**ASSIGNED TASK**. Reproduce the entire listing below exactly.

§

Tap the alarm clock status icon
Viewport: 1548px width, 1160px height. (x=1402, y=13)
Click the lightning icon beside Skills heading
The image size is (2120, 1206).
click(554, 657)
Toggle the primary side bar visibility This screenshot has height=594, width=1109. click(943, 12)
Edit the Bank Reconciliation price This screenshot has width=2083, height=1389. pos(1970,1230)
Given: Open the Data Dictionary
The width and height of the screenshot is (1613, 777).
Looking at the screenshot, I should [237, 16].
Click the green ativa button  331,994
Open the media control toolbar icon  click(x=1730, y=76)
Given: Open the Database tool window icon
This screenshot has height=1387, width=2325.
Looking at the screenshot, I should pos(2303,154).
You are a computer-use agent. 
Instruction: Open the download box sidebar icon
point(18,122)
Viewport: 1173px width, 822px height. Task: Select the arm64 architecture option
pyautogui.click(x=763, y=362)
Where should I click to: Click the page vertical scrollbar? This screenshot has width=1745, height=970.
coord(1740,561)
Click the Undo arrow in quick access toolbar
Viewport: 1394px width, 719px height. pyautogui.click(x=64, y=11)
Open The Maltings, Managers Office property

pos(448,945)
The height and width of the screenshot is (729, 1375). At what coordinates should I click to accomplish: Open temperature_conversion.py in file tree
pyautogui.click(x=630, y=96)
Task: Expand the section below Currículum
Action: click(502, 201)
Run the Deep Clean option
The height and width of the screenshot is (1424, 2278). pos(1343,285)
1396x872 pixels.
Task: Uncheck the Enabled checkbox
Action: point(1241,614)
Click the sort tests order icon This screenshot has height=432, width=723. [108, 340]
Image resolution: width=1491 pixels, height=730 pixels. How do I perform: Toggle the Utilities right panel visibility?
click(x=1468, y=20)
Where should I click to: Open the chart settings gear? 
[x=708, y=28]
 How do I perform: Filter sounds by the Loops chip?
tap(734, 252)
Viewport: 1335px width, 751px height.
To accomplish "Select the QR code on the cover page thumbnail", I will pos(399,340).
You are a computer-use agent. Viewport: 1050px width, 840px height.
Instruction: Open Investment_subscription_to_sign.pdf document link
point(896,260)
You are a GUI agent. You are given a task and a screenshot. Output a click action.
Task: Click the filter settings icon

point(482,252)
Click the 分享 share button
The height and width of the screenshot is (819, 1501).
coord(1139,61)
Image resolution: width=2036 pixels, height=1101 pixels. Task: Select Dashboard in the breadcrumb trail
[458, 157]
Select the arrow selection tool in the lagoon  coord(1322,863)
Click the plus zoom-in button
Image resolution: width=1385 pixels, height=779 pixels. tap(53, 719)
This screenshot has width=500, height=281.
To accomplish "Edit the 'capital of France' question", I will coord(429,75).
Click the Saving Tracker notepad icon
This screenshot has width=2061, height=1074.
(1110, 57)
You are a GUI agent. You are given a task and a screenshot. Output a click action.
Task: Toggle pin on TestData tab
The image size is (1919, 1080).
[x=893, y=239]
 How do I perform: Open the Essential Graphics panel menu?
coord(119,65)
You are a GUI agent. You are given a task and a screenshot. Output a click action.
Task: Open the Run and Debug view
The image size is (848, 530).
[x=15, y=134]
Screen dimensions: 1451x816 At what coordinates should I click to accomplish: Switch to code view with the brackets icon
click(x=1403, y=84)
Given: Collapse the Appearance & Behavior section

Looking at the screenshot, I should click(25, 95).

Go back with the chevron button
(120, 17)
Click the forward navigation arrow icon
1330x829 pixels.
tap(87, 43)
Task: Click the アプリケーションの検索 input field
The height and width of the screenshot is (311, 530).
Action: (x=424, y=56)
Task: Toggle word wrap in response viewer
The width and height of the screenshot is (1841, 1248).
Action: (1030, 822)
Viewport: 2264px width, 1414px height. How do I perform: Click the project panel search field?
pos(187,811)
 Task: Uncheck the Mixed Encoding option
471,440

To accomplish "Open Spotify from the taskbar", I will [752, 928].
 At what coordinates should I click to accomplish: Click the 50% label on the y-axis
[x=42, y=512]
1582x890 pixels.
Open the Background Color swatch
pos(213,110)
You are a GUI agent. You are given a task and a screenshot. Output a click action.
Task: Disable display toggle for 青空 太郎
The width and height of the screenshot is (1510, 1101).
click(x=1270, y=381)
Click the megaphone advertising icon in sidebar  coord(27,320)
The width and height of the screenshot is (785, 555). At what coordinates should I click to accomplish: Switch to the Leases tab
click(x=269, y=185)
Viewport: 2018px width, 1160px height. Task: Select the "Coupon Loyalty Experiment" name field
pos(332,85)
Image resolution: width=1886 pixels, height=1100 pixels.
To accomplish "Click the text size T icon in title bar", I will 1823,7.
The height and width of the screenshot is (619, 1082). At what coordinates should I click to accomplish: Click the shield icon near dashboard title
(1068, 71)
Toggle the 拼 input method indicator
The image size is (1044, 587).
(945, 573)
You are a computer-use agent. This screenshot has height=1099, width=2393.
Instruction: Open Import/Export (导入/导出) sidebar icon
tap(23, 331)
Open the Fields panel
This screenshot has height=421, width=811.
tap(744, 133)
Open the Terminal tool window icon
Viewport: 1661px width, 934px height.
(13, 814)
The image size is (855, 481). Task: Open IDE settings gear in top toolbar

§

**RESULT OF THE EXERCISE**.
Tap the alarm clock status icon
Viewport: 1548px width, 1160px height. (x=1402, y=13)
Click the lightning icon beside Skills heading
The image size is (2120, 1206).
click(554, 657)
Toggle the primary side bar visibility This screenshot has height=594, width=1109. click(943, 12)
Edit the Bank Reconciliation price This screenshot has width=2083, height=1389. pos(1970,1230)
Given: Open the Data Dictionary
The width and height of the screenshot is (1613, 777).
Looking at the screenshot, I should [237, 16].
Click the green ativa button  331,994
Open the media control toolbar icon  click(x=1730, y=76)
Given: Open the Database tool window icon
This screenshot has height=1387, width=2325.
Looking at the screenshot, I should pos(2303,154).
You are a computer-use agent. 
Instruction: Open the download box sidebar icon
point(18,122)
Viewport: 1173px width, 822px height. Task: Select the arm64 architecture option
pyautogui.click(x=763, y=362)
Where should I click to: Click the page vertical scrollbar? This screenshot has width=1745, height=970.
coord(1740,561)
Click the Undo arrow in quick access toolbar
Viewport: 1394px width, 719px height. pyautogui.click(x=64, y=11)
Open The Maltings, Managers Office property

pos(448,945)
The height and width of the screenshot is (729, 1375). At what coordinates should I click to accomplish: Open temperature_conversion.py in file tree
pyautogui.click(x=630, y=96)
Task: Expand the section below Currículum
Action: click(502, 201)
Run the Deep Clean option
The height and width of the screenshot is (1424, 2278). pos(1343,285)
1396x872 pixels.
Task: Uncheck the Enabled checkbox
Action: point(1241,614)
Click the sort tests order icon This screenshot has height=432, width=723. [108, 340]
Image resolution: width=1491 pixels, height=730 pixels. How do I perform: Toggle the Utilities right panel visibility?
click(x=1468, y=20)
Where should I click to: Open the chart settings gear? 
[x=708, y=28]
 How do I perform: Filter sounds by the Loops chip?
tap(734, 252)
Viewport: 1335px width, 751px height.
To accomplish "Select the QR code on the cover page thumbnail", I will pos(399,340).
You are a computer-use agent. Viewport: 1050px width, 840px height.
Instruction: Open Investment_subscription_to_sign.pdf document link
point(896,260)
You are a GUI agent. You are given a task and a screenshot. Output a click action.
Task: Click the filter settings icon

point(482,252)
Click the 分享 share button
The height and width of the screenshot is (819, 1501).
coord(1139,61)
Image resolution: width=2036 pixels, height=1101 pixels. Task: Select Dashboard in the breadcrumb trail
[458, 157]
Select the arrow selection tool in the lagoon  coord(1322,863)
Click the plus zoom-in button
Image resolution: width=1385 pixels, height=779 pixels. tap(53, 719)
This screenshot has width=500, height=281.
To accomplish "Edit the 'capital of France' question", I will coord(429,75).
Click the Saving Tracker notepad icon
This screenshot has width=2061, height=1074.
(1110, 57)
You are a GUI agent. You are given a task and a screenshot. Output a click action.
Task: Toggle pin on TestData tab
The image size is (1919, 1080).
[x=893, y=239]
 How do I perform: Open the Essential Graphics panel menu?
coord(119,65)
You are a GUI agent. You are given a task and a screenshot. Output a click action.
Task: Open the Run and Debug view
The image size is (848, 530).
[x=15, y=134]
Screen dimensions: 1451x816 At what coordinates should I click to accomplish: Switch to code view with the brackets icon
click(x=1403, y=84)
Given: Collapse the Appearance & Behavior section

Looking at the screenshot, I should click(25, 95).

Go back with the chevron button
(120, 17)
Click the forward navigation arrow icon
1330x829 pixels.
tap(87, 43)
Task: Click the アプリケーションの検索 input field
The height and width of the screenshot is (311, 530).
Action: (x=424, y=56)
Task: Toggle word wrap in response viewer
The width and height of the screenshot is (1841, 1248).
Action: (1030, 822)
Viewport: 2264px width, 1414px height. How do I perform: Click the project panel search field?
pos(187,811)
 Task: Uncheck the Mixed Encoding option
471,440

To accomplish "Open Spotify from the taskbar", I will [752, 928].
 At what coordinates should I click to accomplish: Click the 50% label on the y-axis
[x=42, y=512]
1582x890 pixels.
Open the Background Color swatch
pos(213,110)
You are a GUI agent. You are given a task and a screenshot. Output a click action.
Task: Disable display toggle for 青空 太郎
The width and height of the screenshot is (1510, 1101).
click(x=1270, y=381)
Click the megaphone advertising icon in sidebar  coord(27,320)
The width and height of the screenshot is (785, 555). At what coordinates should I click to accomplish: Switch to the Leases tab
click(x=269, y=185)
Viewport: 2018px width, 1160px height. Task: Select the "Coupon Loyalty Experiment" name field
pos(332,85)
Image resolution: width=1886 pixels, height=1100 pixels.
To accomplish "Click the text size T icon in title bar", I will 1823,7.
The height and width of the screenshot is (619, 1082). At what coordinates should I click to accomplish: Click the shield icon near dashboard title
(1068, 71)
Toggle the 拼 input method indicator
The image size is (1044, 587).
(945, 573)
You are a computer-use agent. This screenshot has height=1099, width=2393.
Instruction: Open Import/Export (导入/导出) sidebar icon
tap(23, 331)
Open the Fields panel
This screenshot has height=421, width=811.
tap(744, 133)
Open the Terminal tool window icon
Viewport: 1661px width, 934px height.
(13, 814)
The image size is (855, 481). Task: Open IDE settings gear in top toolbar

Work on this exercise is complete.